### Passage to read
Optics Development History and Light Interference

Optics Development History

17th-18th Centuries: Geometric optics, characterized by the rectilinear propagation of light and the laws of reflection and refraction, with Newton's corpuscular theory as its representative.
19th Century: Wave optics, dealing with the phenomena of light interference, diffraction, polarization, and the electromagnetic nature of light. Key figures include T. Young, Fresnel, and Maxwell.
Early 20th Century: Quantum optics, addressing the wave-particle duality of light.
1960s: Modern optics, including:
- Nonlinear optics, dealing with phenomena such as frequency doubling, mixing, stimulated emission, and self-focusing, where the superposition principle does not hold.
- Information optics (Fourier optics).
- Applications in optical communication, storage, information processing, and laser-induced fusion ignition.

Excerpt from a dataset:
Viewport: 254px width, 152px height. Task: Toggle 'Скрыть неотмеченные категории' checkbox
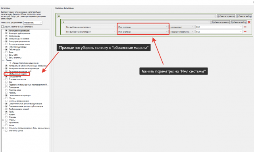coord(2,27)
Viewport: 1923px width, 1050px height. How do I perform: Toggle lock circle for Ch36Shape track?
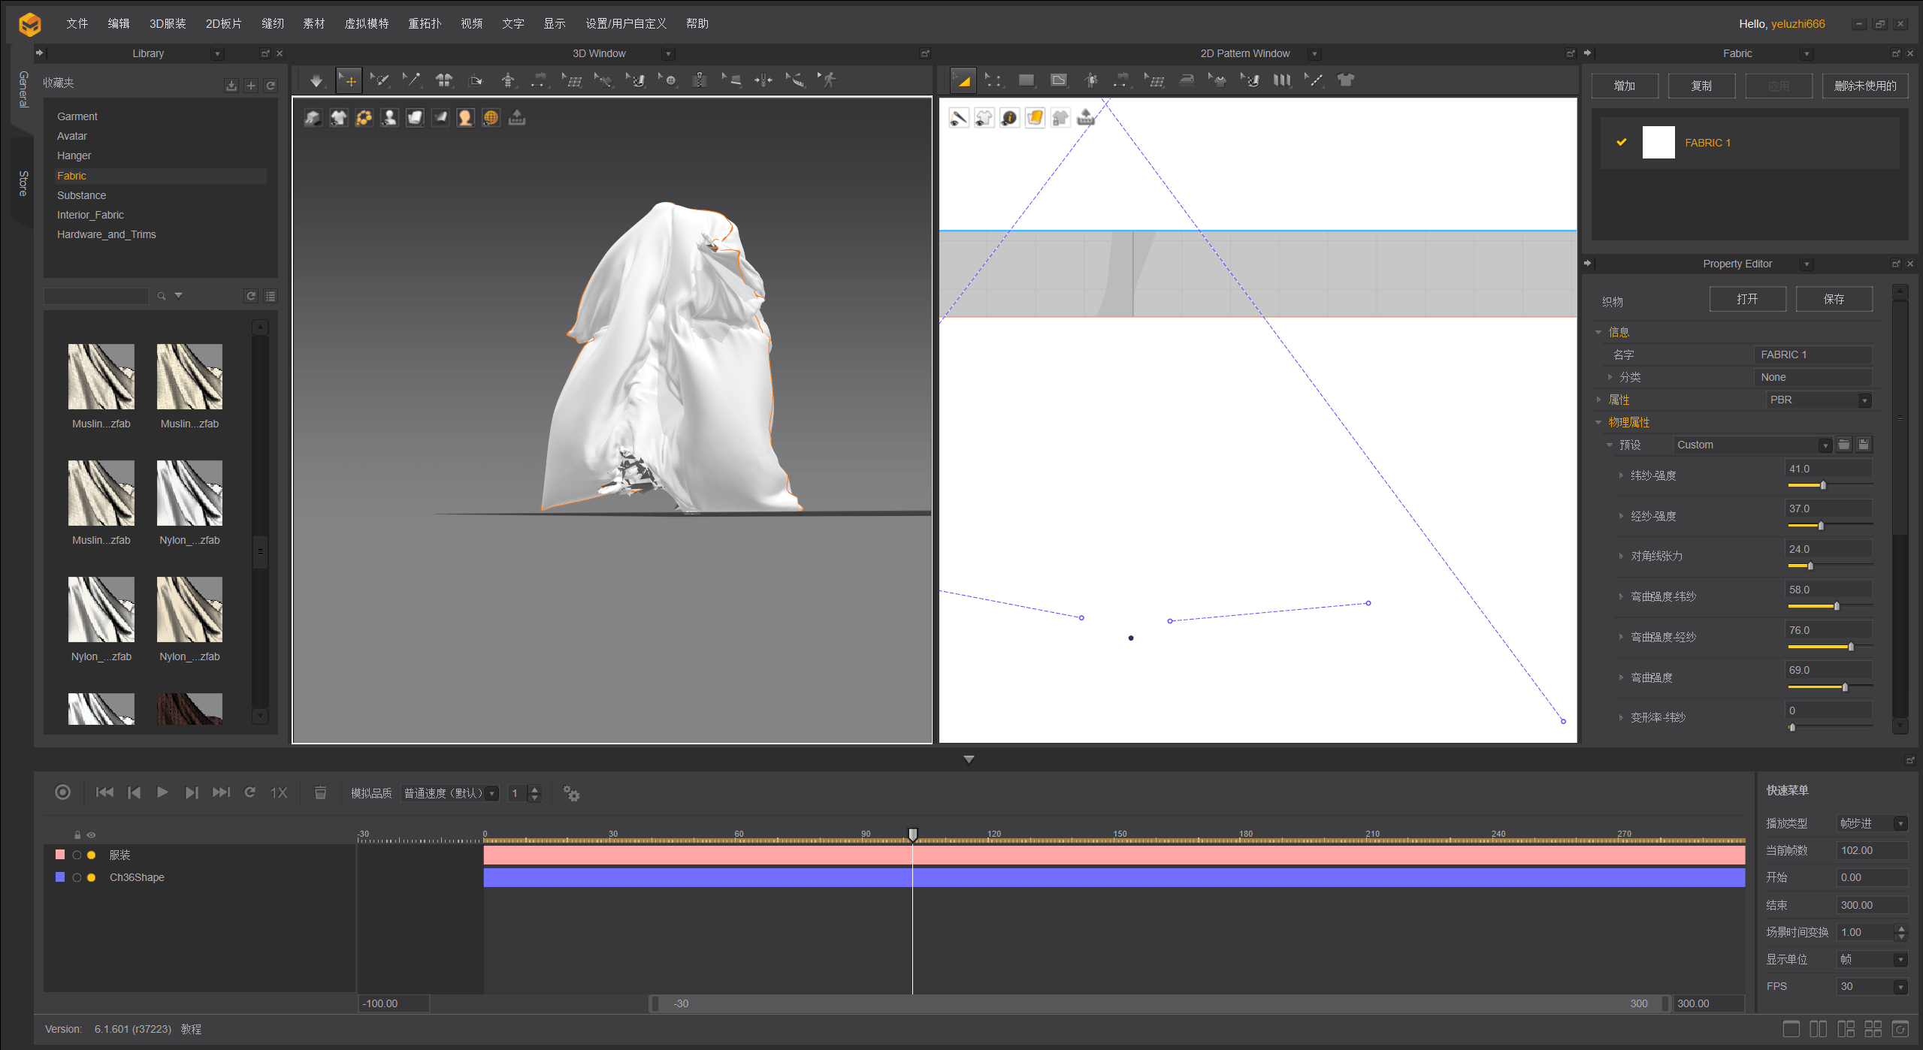pos(77,877)
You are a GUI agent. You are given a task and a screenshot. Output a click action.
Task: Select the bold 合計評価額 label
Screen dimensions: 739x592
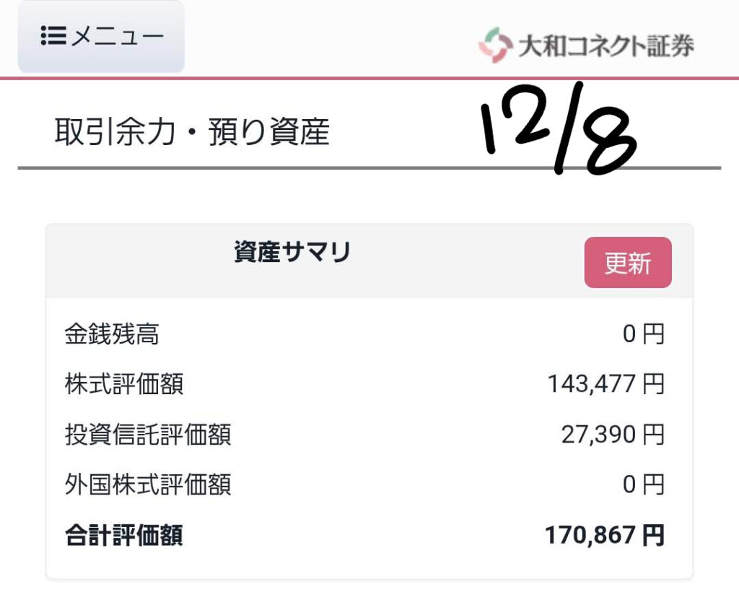(124, 536)
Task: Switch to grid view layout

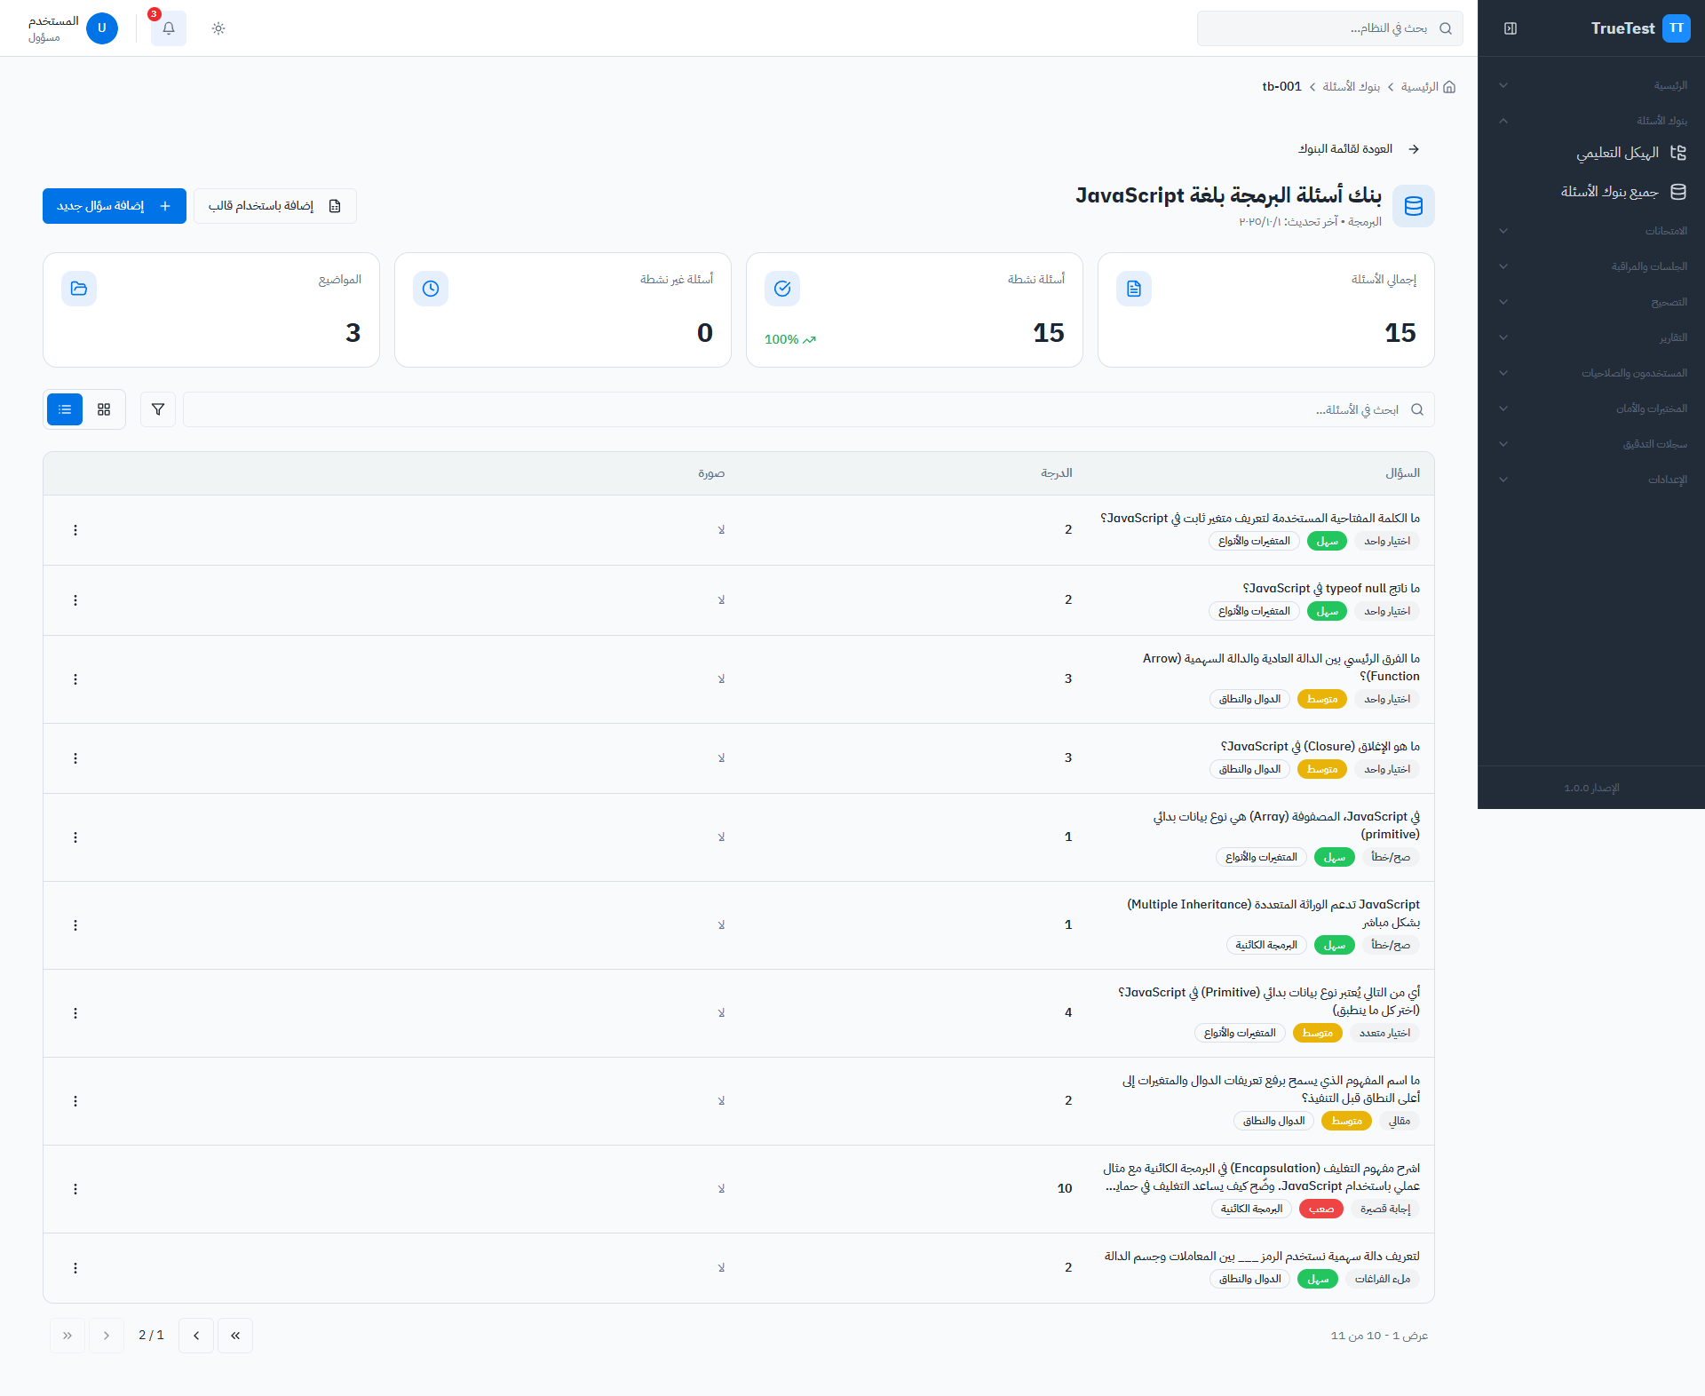Action: pos(104,409)
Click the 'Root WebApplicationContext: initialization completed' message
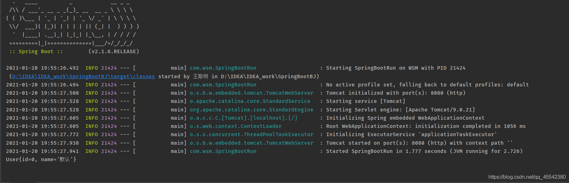Screen dimensions: 569x183 click(x=426, y=126)
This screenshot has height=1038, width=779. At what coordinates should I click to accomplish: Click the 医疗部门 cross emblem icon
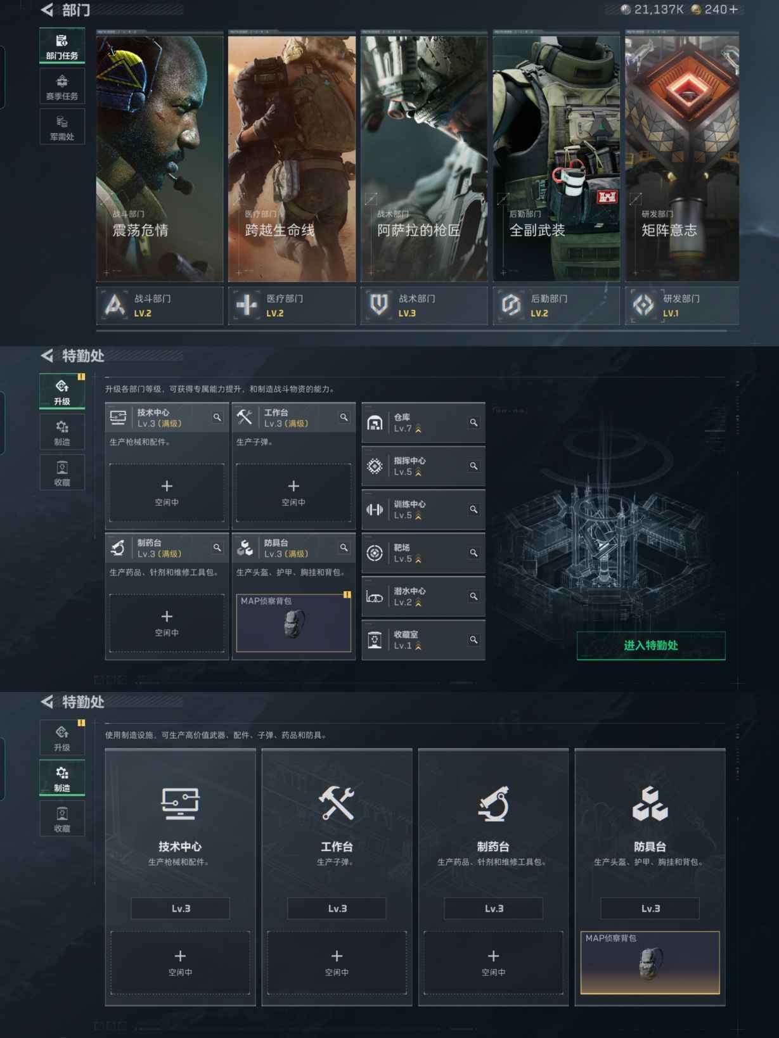247,305

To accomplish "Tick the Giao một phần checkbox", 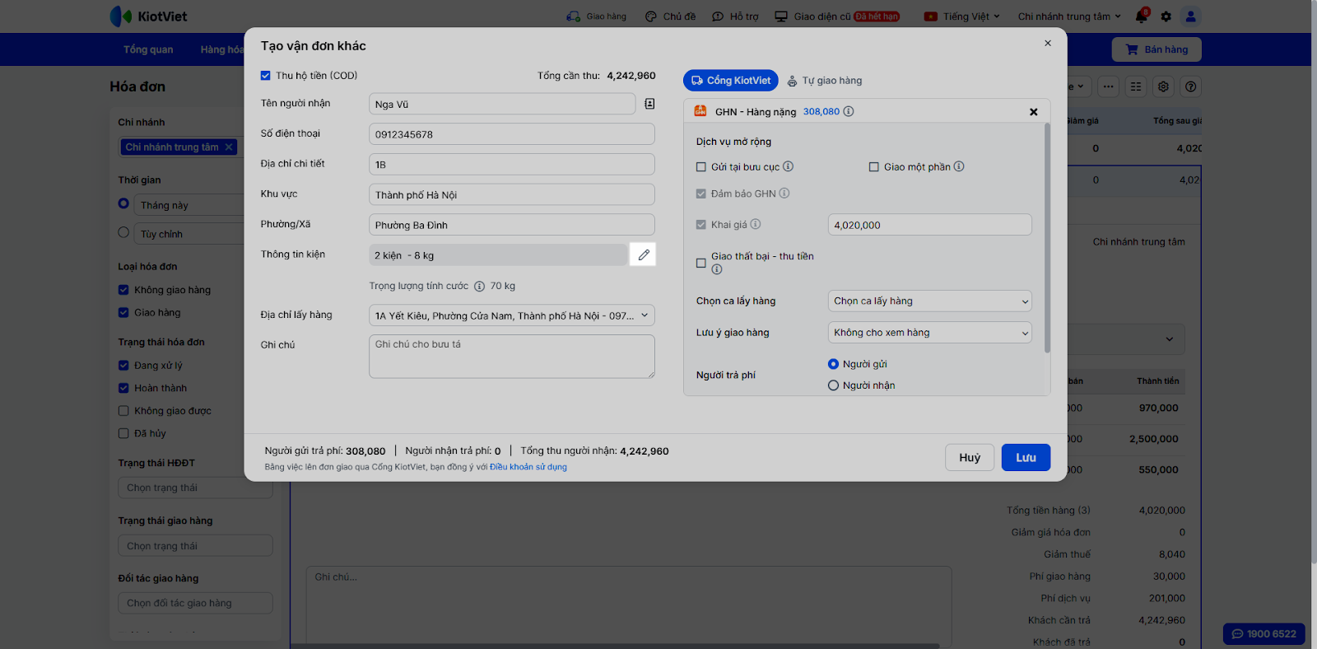I will pyautogui.click(x=874, y=167).
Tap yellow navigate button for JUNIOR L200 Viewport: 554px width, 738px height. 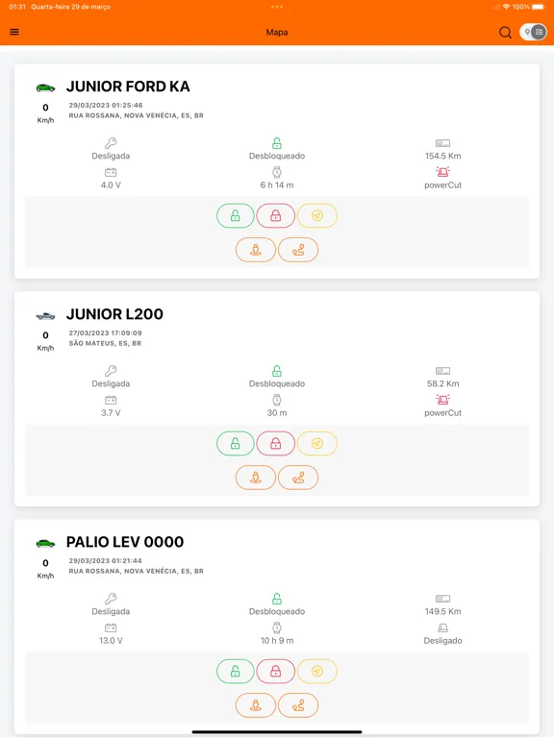pos(317,444)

### Your goal
Reproduce the part of the optics history passage starting with "Optics Development History and" and going on through "duality of light.".

### Result of the task
Optics Development History and Light Interference

Optics Development History

17th-18th Centuries: Geometric optics, characterized by the rectilinear propagation of light and the laws of reflection and refraction, with Newton's corpuscular theory as its representative.
19th Century: Wave optics, dealing with the phenomena of light interference, diffraction, polarization, and the electromagnetic nature of light. Key figures include T. Young, Fresnel, and Maxwell.
Early 20th Century: Quantum optics, addressing the wave-particle duality of light.